I went with 1/8 inch and it seems fine but my light does not rest directly on the glass. Plus I'm kind of a loner so it's not very often anyone else will be around to mess with the frog tank. 

I initially got a couple of pieces cut at lowes. I think it must've been 3/32". When I put it on my 29 gal it visibly bowed down. Scrapped that and headed to the local glass shop for the 1/8".


----------



## a628627 (Jan 24, 2013)

patm said:


> I usually use the 1/8" double strength on 20 highs, and would assume it would be fine for the 20 long.
> 
> -Pat


What does double strength mean?

Sent from my XT557 using Tapatalk 2


----------



## Pumilo (Sep 4, 2010)

*Glass 101*
Single Strength (SS) is approximately 1/16" thick.
Double Strength (DS) is approximately 1/8" thick.
Beyond that there is NO triple or quadruple strength. Beyond double strength, glass is simply identified by it's thickness. i.e. 3/16, 1/4" and so on.
Annealed is what we all think of as "standard" glass. It can be easily cut and drilled.
Tempered is baked for safety. It cannot be cut or drilled after it has been tempered, or it will simply explode into a thousand pieces. This is a safety feature that keeps broken shower doors, patio doors, etc, from doing serious bodily harm if broken.
Toughened, or heat strengthened glass, is partially tempered glass. It should not be drilled or cut either. If it is only mildly toughened, you may get away with it...for a while. It will eventually explode into a thousand pieces.


----------



## gturmindright (Mar 15, 2006)

I would get thicker than 1/8 if you have cats and 1/8 if you don't.


----------



## a628627 (Jan 24, 2013)

Thanks for the replies I think I will go with 1/8. Is there anywhere near Raliegh that anyone would reccomend to get glass?

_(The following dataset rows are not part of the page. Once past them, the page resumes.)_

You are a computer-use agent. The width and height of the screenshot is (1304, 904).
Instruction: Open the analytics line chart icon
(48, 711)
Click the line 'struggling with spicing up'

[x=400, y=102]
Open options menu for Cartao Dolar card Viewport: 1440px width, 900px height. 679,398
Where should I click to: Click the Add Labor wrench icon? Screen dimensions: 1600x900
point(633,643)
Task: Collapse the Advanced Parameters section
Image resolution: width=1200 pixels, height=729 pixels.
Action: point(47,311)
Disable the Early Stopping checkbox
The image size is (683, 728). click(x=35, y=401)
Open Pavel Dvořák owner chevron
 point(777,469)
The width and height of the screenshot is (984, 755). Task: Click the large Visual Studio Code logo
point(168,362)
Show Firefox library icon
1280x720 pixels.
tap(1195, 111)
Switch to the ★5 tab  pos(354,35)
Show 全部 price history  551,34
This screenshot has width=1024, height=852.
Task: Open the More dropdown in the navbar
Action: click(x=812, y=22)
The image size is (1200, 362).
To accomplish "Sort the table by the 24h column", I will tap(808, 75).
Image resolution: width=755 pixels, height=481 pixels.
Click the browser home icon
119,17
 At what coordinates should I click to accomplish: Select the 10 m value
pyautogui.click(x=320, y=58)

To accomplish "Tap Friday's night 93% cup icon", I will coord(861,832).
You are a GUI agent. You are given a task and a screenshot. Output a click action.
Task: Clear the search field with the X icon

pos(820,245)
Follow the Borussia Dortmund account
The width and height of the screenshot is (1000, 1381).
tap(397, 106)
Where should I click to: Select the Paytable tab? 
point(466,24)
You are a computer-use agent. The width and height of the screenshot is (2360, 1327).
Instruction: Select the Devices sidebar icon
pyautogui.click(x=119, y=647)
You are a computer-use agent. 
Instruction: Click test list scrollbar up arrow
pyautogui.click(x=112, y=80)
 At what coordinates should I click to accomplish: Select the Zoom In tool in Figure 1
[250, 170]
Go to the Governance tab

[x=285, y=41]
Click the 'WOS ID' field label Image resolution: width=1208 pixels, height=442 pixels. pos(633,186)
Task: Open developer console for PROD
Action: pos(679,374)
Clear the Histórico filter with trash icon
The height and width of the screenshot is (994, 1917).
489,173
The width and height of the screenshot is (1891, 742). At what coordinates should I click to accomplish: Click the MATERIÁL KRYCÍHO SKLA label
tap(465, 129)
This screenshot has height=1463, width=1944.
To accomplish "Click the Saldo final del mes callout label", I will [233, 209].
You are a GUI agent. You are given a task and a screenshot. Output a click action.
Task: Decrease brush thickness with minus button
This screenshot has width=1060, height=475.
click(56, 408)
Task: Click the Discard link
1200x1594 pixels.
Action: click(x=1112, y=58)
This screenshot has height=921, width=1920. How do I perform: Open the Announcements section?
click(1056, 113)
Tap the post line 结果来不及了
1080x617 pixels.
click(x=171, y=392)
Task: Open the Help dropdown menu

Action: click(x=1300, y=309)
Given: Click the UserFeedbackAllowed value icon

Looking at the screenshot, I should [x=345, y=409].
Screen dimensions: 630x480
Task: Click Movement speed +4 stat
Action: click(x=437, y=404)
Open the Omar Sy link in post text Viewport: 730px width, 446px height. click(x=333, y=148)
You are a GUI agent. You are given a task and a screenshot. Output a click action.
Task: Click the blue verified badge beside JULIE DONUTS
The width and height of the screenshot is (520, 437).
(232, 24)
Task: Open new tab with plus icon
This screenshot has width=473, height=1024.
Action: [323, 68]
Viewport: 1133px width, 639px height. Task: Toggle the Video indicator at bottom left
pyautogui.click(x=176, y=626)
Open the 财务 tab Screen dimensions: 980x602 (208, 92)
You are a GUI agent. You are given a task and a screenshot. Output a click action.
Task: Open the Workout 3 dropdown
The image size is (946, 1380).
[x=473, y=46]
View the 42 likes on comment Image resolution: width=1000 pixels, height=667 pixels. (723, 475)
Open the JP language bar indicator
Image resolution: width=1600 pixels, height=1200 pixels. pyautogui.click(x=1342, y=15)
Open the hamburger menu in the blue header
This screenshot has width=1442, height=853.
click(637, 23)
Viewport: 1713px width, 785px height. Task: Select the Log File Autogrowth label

Sent from my XT557 using Tapatalk 2


----------



## treyb (Mar 5, 2012)

1/8 is definitely a good choice


----------



## mrzoggs (May 27, 2012)

Home depot will cut glass for you.


----------



## gturmindright (Mar 15, 2006)

How does home depot cut glass? How much does it cost?

Sent from my SAMSUNG-SGH-I547 using Tapatalk


----------



## mrzoggs (May 27, 2012)

You pick a sheet that you can get your size from, tell them the size you need, and they cut it for you. Depending on what size you need, I couldn't see it costing much. You are basically buying the whole piece of glass and they just cut it to size. So if you can get the size you need from a smaller size piece of glass, of course it will be cheaper. But if they only have certain sizes of glass, you might have to use a bigger piece to get your size. Just remember, they can cut small amounts off of glass or it will shatter the glass. You have to give them some room to work with. I think my piece was around $10ish give or take for my 28 gallon. Don't take my word on it though. Glass top for the zoomed was under $10 I think 12x12x18 zoomed.


----------



## gturmindright (Mar 15, 2006)

Score and break? No grinding edges?

Sent from my SAMSUNG-SGH-I547 using Tapatalk


----------



## gturmindright (Mar 15, 2006)

So it probably not a good place to get glass for a build just a lid?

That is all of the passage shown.